Level 2: Unfilled orders shall be filled with the speculative positions eligible to fill the unfilled orders of any Client with average gains on net positions of no less than three percent (3%) but no more than six percent (6%) of the settlement price on the base date for contracts with respect to wire rod futures, or the Speculative Position Gains of Over 3%;

Level 3: Unfilled orders shall be filled with the speculative positions eligible to fill the unfilled orders of a Client with average gains on net positions of no more than three percent (3%) of the settlement price on the base date for contracts in wire rod futures, or the Speculative Position Gains Below 3%; and

Level 4: Unfilled orders shall be filled with the hedging positions eligible to fill the unfilled orders of a Client with average gains on net positions of no less than six percent (6%) of the settlement price on the base date for contracts in wire rod futures, or the Hedging Position Gains of Over 6%.
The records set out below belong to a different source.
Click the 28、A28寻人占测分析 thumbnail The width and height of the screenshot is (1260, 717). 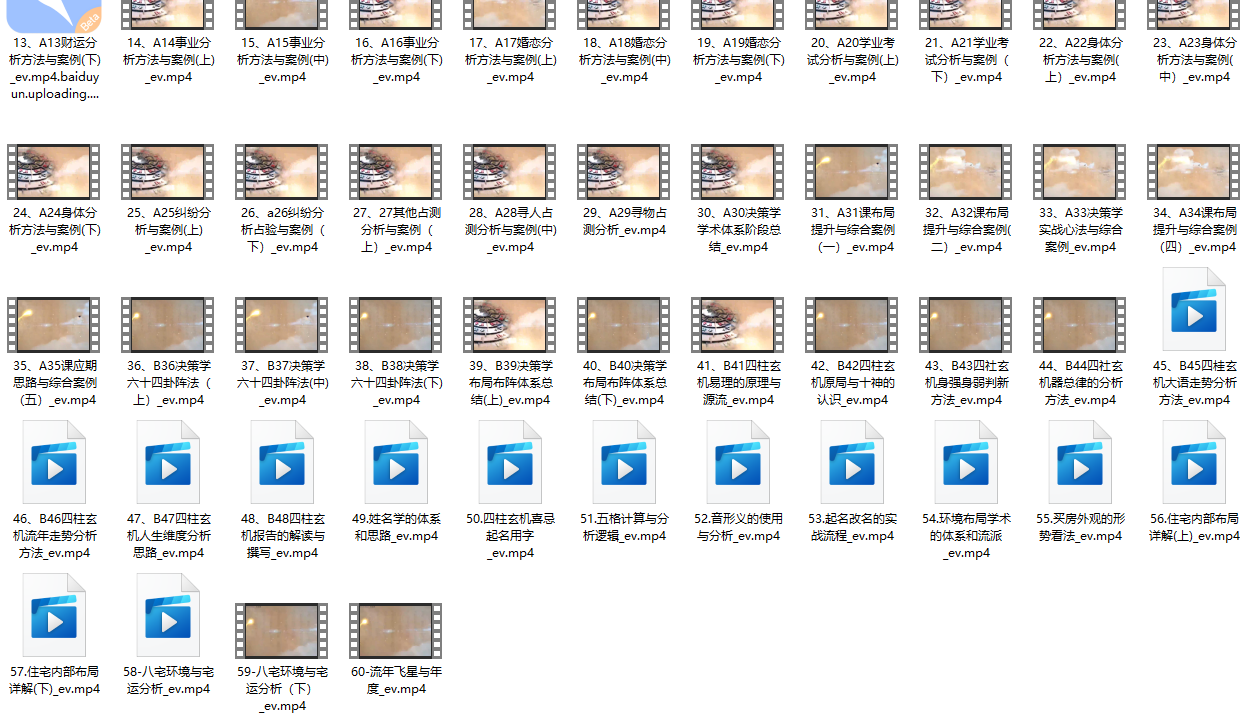[x=510, y=171]
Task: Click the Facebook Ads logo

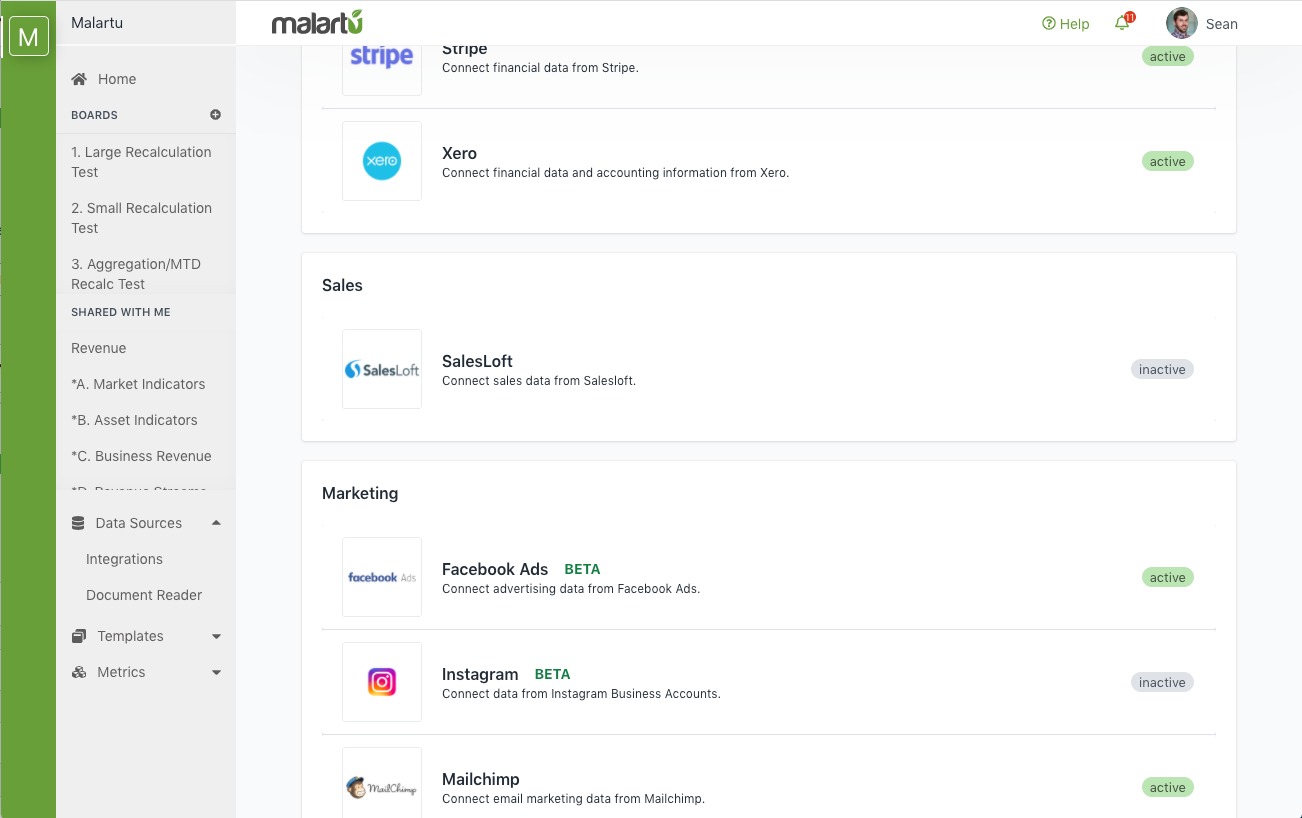Action: pyautogui.click(x=381, y=577)
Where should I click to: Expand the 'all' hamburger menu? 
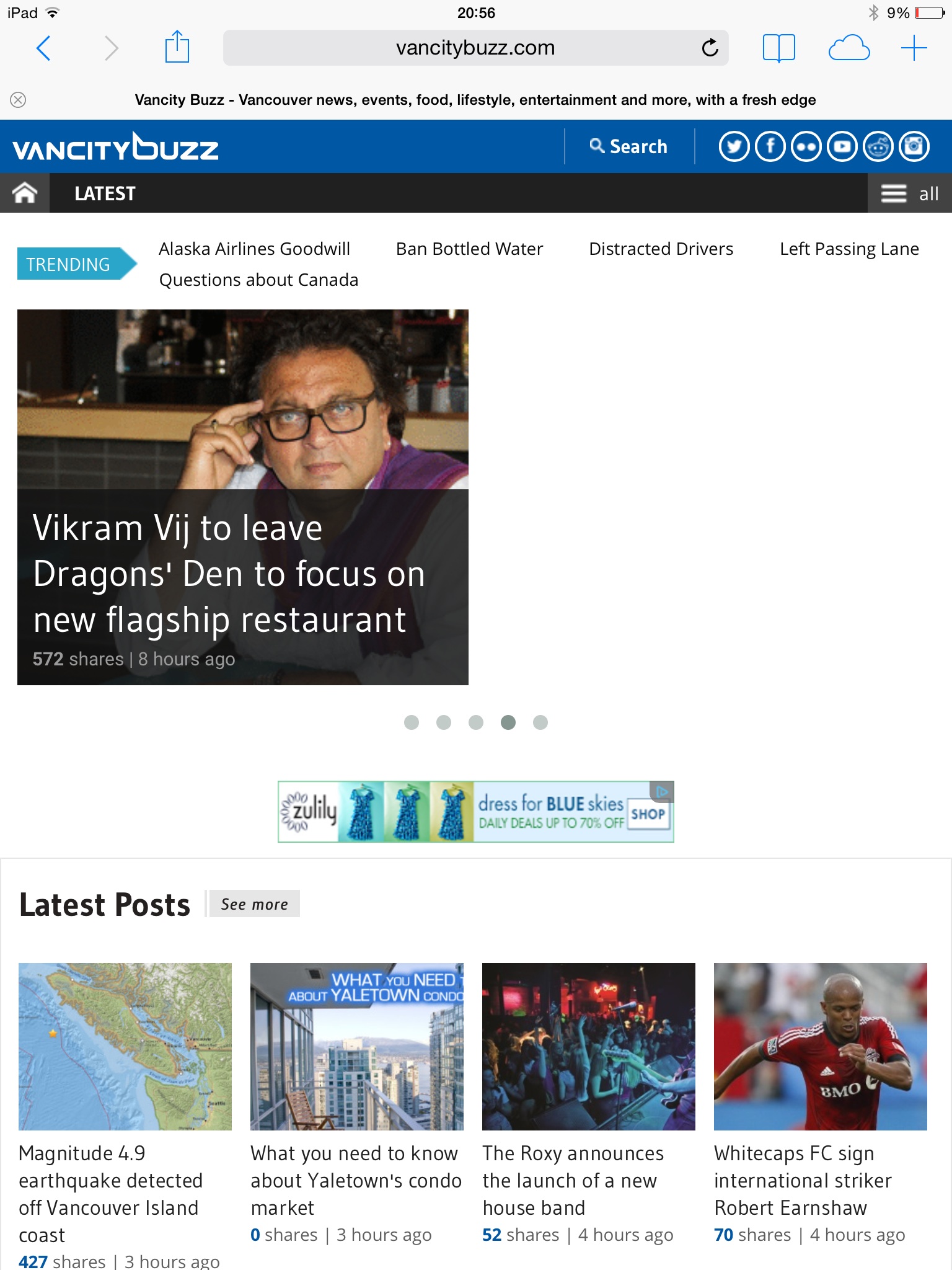[909, 193]
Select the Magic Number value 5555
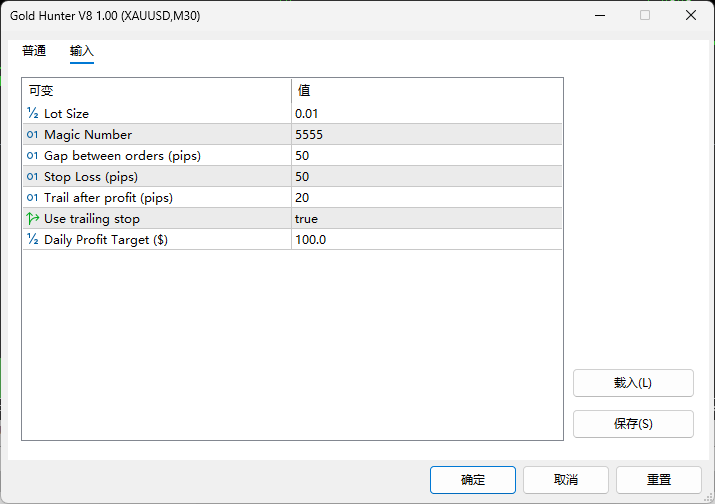 [309, 135]
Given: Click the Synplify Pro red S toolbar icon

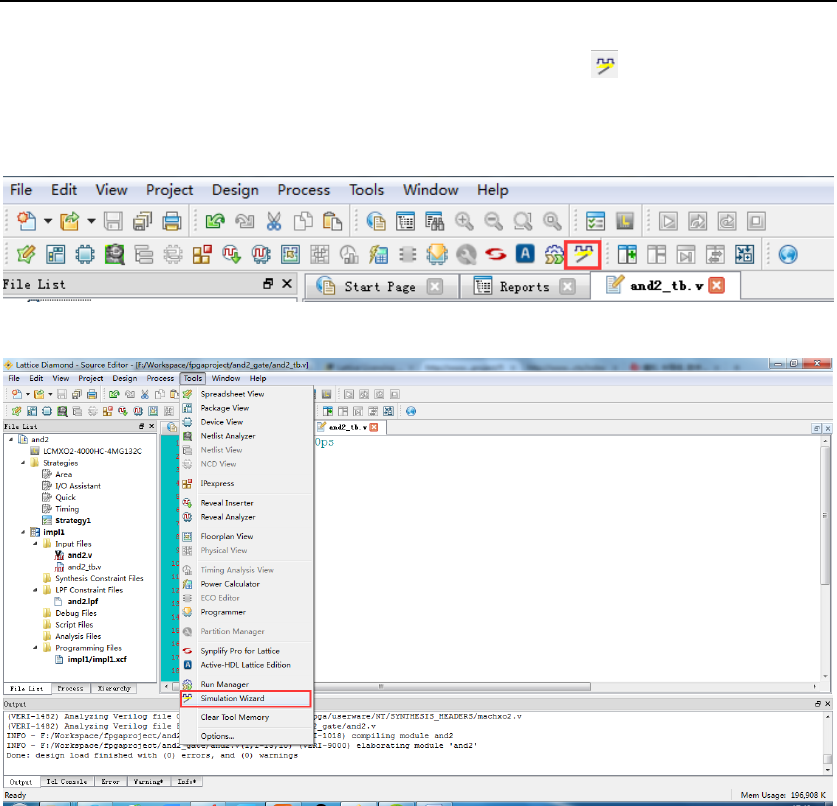Looking at the screenshot, I should tap(496, 254).
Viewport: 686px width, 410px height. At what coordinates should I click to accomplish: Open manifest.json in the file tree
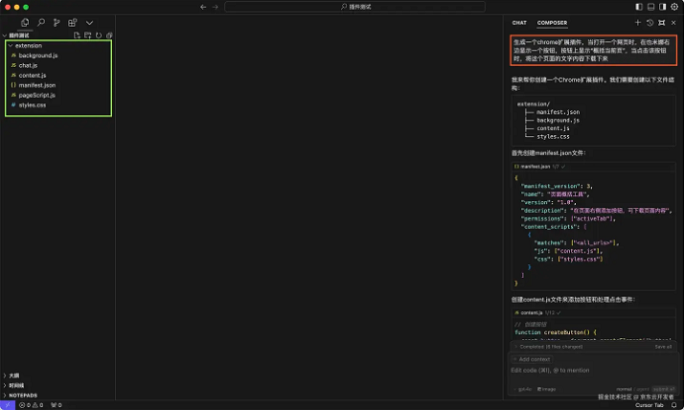(37, 85)
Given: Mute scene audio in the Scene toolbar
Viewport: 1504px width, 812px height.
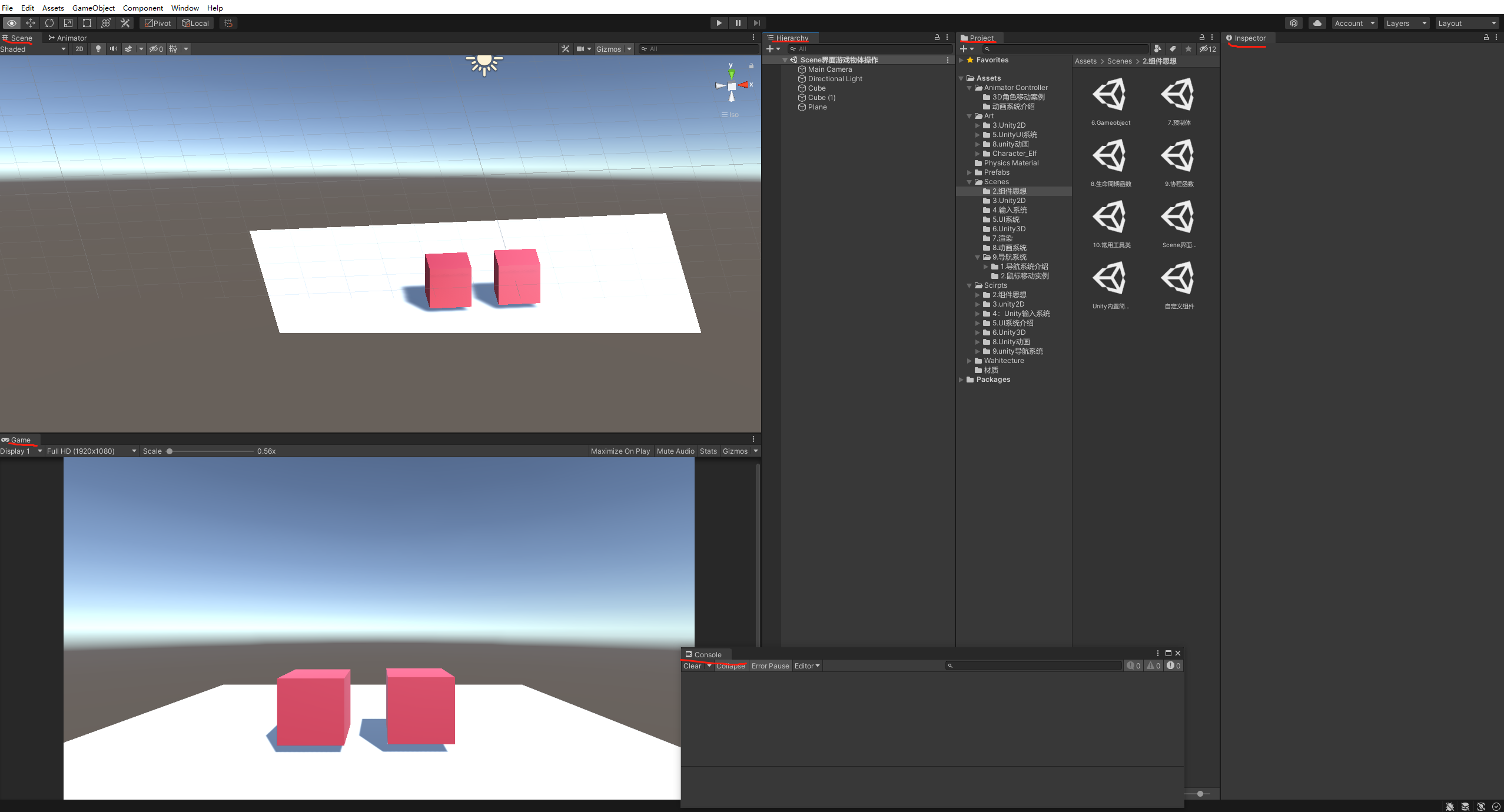Looking at the screenshot, I should (x=114, y=49).
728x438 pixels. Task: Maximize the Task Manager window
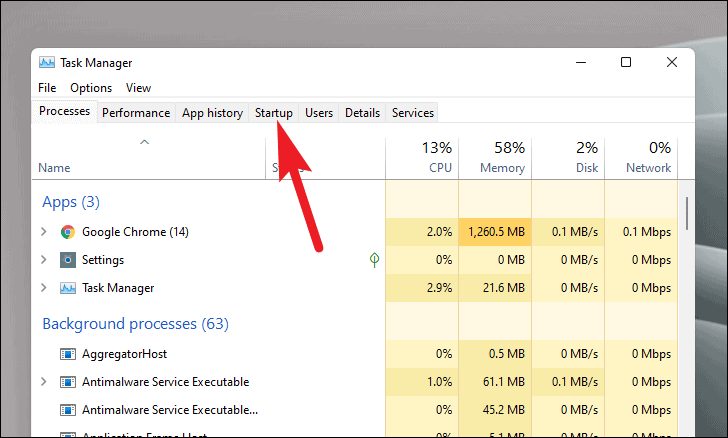(x=626, y=62)
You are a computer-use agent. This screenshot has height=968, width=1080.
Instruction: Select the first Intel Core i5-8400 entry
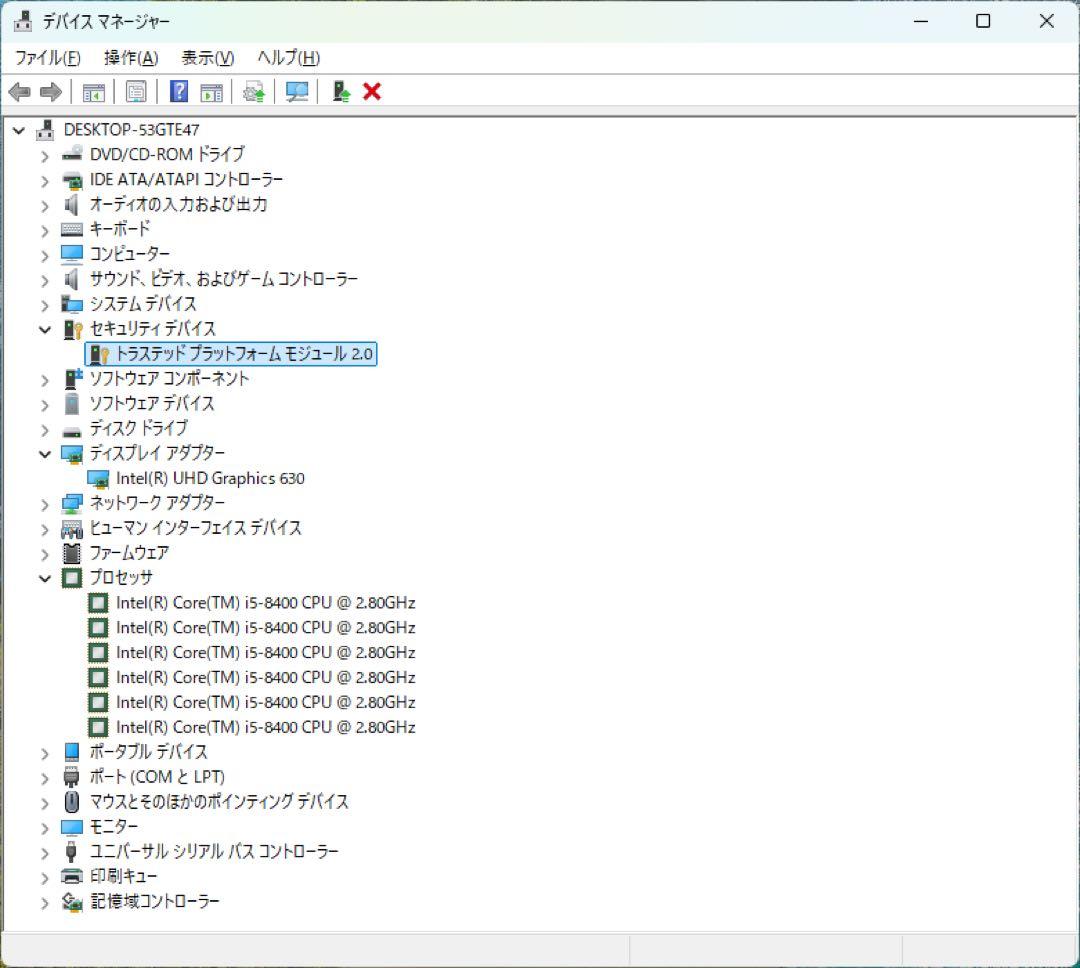266,602
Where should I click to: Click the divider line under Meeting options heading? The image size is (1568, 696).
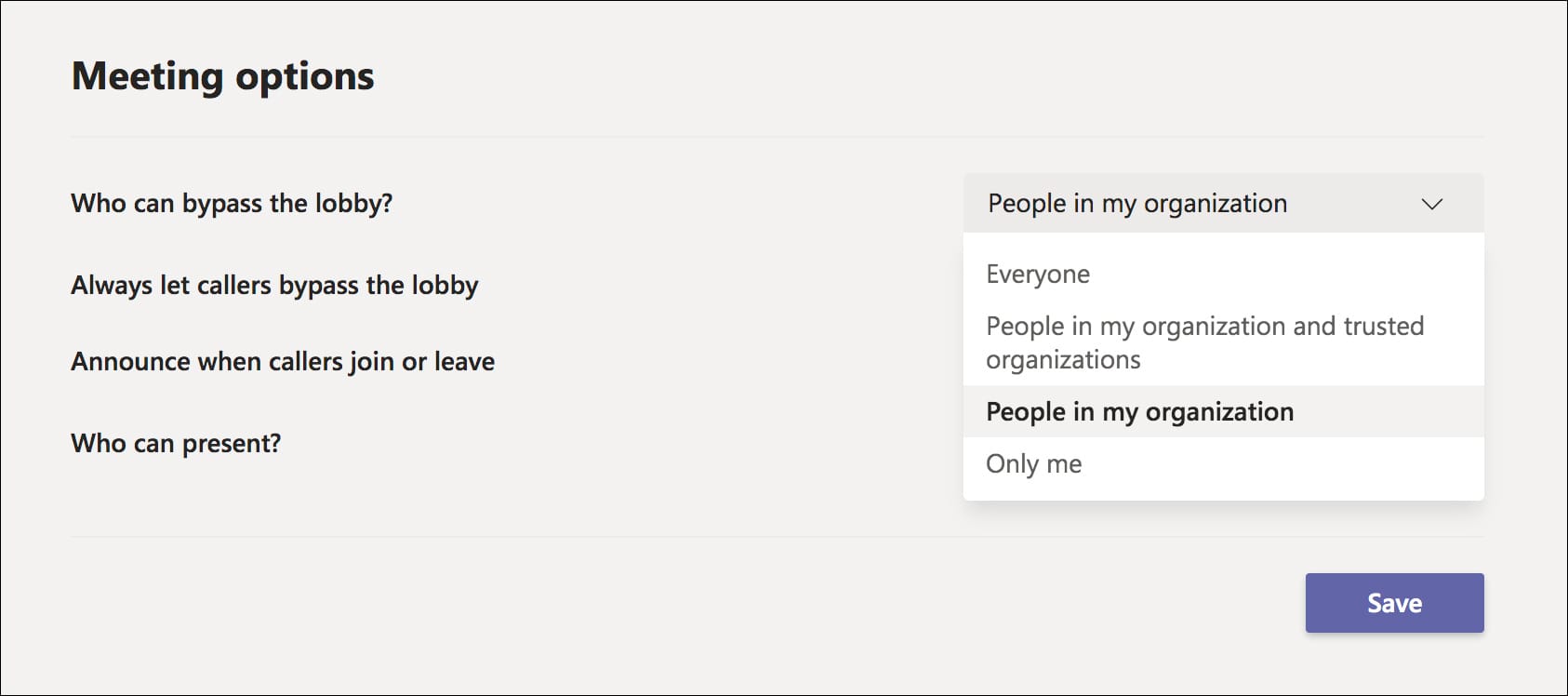pyautogui.click(x=777, y=137)
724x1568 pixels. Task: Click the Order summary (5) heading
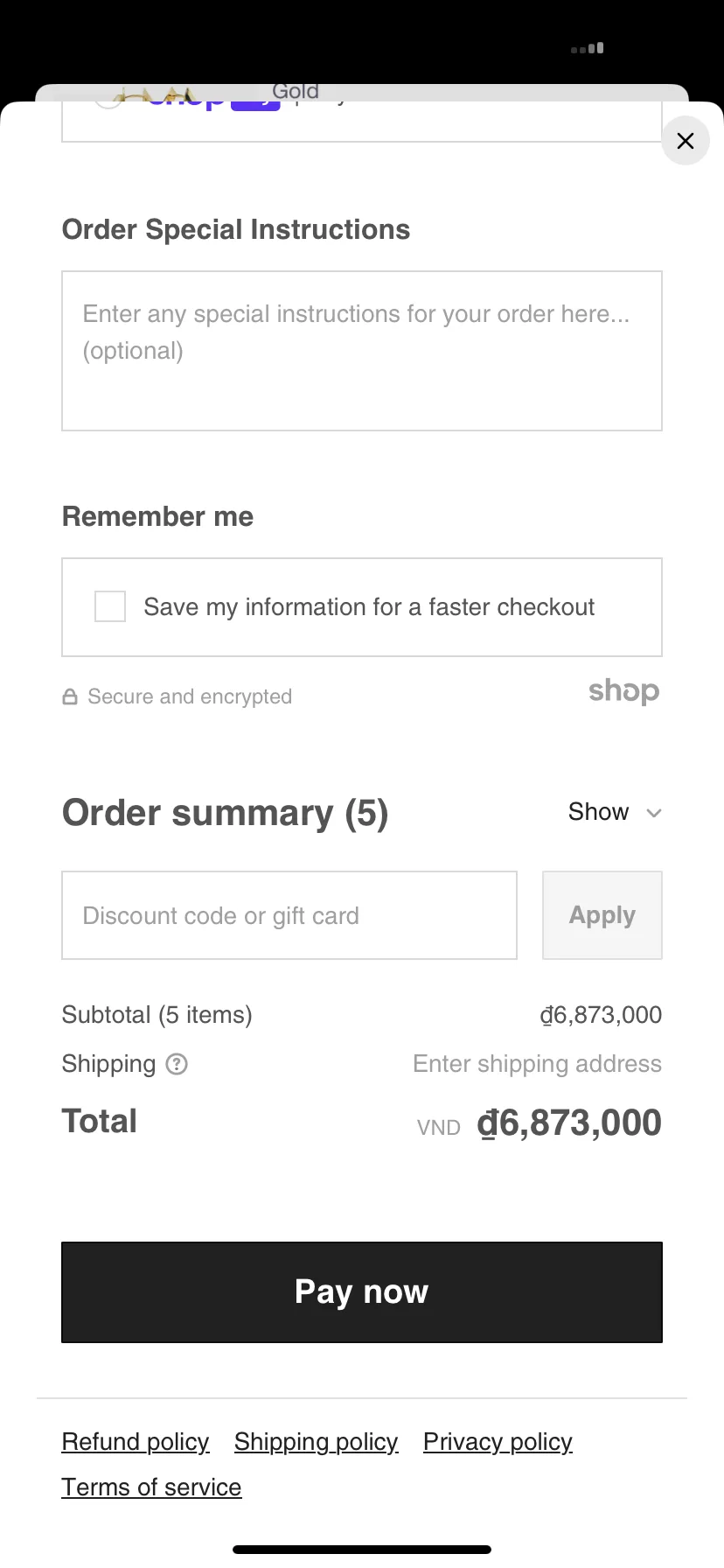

(iv) Methods for the order fill of unfilled orders. If the amount of the Speculative Position Gains of Over 6% is greater than or equal to that of the unfilled orders, the unfilled orders shall be filled pro rata to the amount of the Speculative Position Gains of Over 6%. If the amount of the Speculative Position Gains of Over 6% is smaller than that of the unfilled orders, the Speculative Position Gains of Over 6% shall be filled pro rata to the amount of the unfilled orders. The residual unfilled orders, if any, shall be filled with the Speculative Positions Gains of Over 3% in the same manner as the foregoing, and if there are still orders remaining, the outstanding unfilled orders shall be filled to the Speculative Position Gains of Below 3%, and so to the Hedging Position Gains of Over 6%. Unfilled orders which eventually remain after all the order fills described above, if any, shall not be filled at all.

CHAPTER 5 MISCELLANEOUS

Article 46 Matters not covered herein shall be governed by the applicable business rules of the Exchange.

Article 47 Any violations of these Wire Rod Futures Rules will be handled by the Exchange in accordance with the Enforcement Rules of the Shanghai Futures Exchange.

Article 48 The Exchange reserves the right to interpret these Wire Rod Futures Rules.

Article 49 These Wire Rod Futures Rules take effect on October 23, 2024.